Brief >>
Filter the entries for the string "agent". Copy each line that has it.

Exercise data >>

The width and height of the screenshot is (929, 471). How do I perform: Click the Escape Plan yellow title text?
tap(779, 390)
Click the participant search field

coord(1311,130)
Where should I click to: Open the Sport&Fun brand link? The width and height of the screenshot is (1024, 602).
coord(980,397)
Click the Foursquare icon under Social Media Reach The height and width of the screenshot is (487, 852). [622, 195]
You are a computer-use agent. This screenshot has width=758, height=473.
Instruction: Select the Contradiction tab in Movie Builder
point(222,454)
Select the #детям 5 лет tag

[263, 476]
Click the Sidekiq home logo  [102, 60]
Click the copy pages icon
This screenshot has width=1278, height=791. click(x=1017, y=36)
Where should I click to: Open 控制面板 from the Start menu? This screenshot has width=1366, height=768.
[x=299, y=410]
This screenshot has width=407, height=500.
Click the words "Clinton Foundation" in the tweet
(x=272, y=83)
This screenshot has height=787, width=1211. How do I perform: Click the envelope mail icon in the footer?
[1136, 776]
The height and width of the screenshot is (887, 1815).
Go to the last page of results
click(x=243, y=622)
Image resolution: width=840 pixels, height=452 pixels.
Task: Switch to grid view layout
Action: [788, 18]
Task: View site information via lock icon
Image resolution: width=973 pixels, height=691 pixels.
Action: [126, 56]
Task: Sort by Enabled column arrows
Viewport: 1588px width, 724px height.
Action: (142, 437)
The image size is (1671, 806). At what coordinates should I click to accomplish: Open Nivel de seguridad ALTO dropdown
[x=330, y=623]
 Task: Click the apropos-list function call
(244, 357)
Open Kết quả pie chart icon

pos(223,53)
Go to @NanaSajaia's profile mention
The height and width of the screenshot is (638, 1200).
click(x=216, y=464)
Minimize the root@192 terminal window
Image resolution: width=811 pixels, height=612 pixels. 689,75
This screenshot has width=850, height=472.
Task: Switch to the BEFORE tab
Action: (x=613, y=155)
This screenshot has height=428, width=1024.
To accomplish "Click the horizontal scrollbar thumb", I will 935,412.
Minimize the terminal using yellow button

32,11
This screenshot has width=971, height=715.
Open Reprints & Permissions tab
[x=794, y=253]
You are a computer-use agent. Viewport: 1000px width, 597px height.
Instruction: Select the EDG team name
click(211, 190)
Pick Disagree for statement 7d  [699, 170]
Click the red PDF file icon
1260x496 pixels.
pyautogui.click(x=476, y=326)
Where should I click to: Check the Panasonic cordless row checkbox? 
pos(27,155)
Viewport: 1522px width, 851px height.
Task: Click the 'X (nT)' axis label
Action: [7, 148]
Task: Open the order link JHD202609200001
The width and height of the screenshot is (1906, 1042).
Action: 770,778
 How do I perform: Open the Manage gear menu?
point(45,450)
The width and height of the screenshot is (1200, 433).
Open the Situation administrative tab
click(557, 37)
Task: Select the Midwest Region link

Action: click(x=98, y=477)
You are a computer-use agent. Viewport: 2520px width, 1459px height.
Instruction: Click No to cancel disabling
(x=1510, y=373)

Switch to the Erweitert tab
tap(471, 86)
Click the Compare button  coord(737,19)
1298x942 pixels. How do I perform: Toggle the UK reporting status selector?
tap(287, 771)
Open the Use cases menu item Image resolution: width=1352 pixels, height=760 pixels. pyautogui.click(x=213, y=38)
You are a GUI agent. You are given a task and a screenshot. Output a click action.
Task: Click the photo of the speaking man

Exercise response >>
You are a computer-use agent. This screenshot has width=758, height=473.
You are a computer-use agent. Viewport: 1000px width, 597px height.
You are a computer-use agent. Viewport: 2520px width, 1459px height.
You are a GUI agent. You are given a task and a screenshot. Output a click action.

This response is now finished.